Data extract
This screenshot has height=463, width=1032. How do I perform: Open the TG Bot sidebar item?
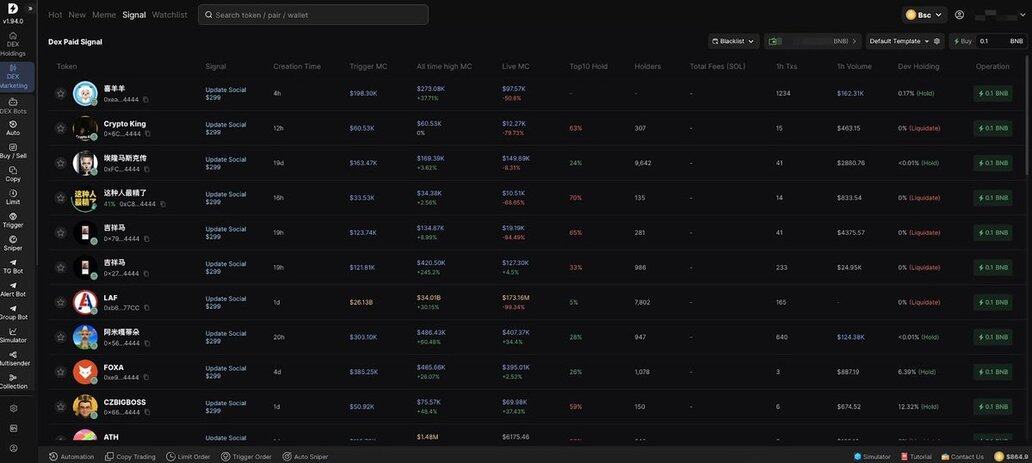(x=13, y=266)
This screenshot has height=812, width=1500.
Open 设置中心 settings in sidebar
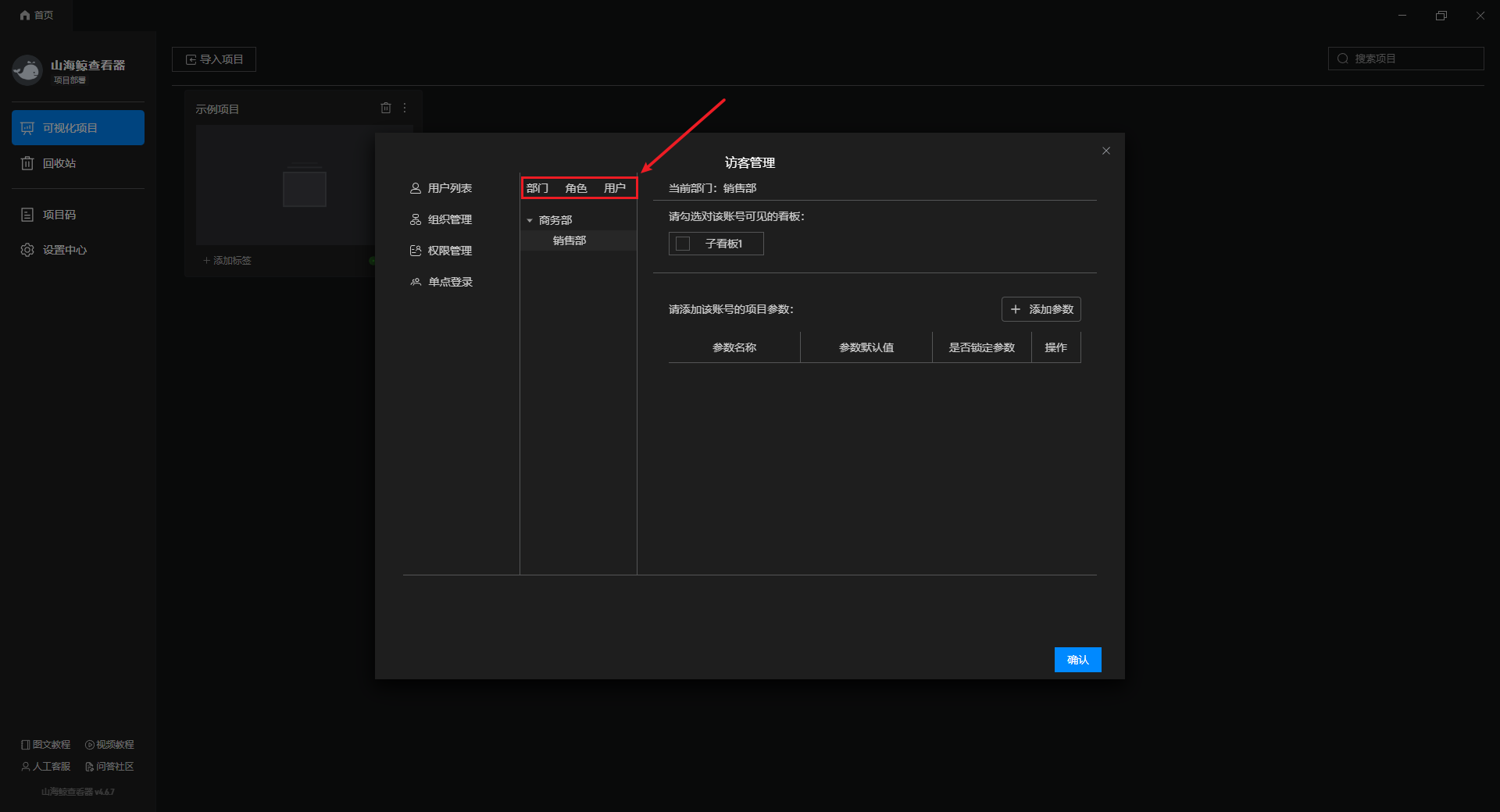pyautogui.click(x=64, y=250)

Brief
The reply should reproduce every entry above word for word and contain no pictures.

Output for this exercise
This screenshot has height=463, width=1032. How do I perform: Open the TG Bot sidebar item?
(x=13, y=266)
This screenshot has height=812, width=1500.
Open 设置中心 settings in sidebar
pyautogui.click(x=64, y=250)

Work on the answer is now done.